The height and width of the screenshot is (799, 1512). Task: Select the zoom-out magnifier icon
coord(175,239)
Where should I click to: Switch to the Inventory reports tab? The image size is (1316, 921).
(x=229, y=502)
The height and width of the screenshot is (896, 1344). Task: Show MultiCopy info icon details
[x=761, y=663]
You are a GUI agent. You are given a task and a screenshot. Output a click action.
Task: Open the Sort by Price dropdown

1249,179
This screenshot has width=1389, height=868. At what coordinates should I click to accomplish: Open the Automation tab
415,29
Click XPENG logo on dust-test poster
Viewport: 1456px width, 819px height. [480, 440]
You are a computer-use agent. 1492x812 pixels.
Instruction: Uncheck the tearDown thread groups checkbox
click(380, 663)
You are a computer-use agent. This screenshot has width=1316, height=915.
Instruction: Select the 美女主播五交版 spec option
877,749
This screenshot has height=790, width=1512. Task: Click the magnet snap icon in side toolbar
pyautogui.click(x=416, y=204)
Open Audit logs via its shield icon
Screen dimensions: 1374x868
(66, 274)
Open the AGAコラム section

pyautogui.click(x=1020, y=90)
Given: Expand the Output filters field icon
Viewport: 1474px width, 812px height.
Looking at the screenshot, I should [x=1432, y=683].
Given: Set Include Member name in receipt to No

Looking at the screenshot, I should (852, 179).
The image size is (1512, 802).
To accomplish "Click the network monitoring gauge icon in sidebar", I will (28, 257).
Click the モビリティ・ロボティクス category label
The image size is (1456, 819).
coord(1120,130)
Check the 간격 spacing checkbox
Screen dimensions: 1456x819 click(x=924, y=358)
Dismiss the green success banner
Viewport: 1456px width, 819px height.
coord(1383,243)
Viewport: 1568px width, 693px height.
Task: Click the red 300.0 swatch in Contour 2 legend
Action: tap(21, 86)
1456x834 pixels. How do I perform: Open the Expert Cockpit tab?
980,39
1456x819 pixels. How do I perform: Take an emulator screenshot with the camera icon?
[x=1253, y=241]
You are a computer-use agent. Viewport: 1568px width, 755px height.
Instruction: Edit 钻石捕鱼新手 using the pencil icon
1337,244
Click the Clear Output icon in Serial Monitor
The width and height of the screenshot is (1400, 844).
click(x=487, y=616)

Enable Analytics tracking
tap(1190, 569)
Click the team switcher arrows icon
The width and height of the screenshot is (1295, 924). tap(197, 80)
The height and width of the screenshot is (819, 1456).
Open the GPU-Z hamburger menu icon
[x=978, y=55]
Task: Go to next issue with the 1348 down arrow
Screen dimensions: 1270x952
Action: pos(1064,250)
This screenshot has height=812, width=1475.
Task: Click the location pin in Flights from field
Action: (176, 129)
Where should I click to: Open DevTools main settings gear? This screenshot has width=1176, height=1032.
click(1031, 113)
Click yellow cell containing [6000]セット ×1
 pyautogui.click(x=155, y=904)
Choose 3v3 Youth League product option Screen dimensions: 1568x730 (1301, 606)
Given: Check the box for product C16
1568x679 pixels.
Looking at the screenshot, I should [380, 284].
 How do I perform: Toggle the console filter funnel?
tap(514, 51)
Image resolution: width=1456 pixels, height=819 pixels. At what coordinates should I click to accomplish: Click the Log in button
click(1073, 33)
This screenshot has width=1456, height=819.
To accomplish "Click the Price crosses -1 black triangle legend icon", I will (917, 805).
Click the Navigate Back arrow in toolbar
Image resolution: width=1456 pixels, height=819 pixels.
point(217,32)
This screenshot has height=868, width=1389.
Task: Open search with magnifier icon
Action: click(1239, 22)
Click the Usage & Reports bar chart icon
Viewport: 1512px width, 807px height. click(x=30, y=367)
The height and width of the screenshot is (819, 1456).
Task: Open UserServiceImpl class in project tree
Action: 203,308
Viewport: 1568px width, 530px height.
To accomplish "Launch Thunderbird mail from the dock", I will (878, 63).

## Instructions to follow:
Once you have read the records above, say how many of their lines contain the word "computer", giving only that figure.

## Result:
3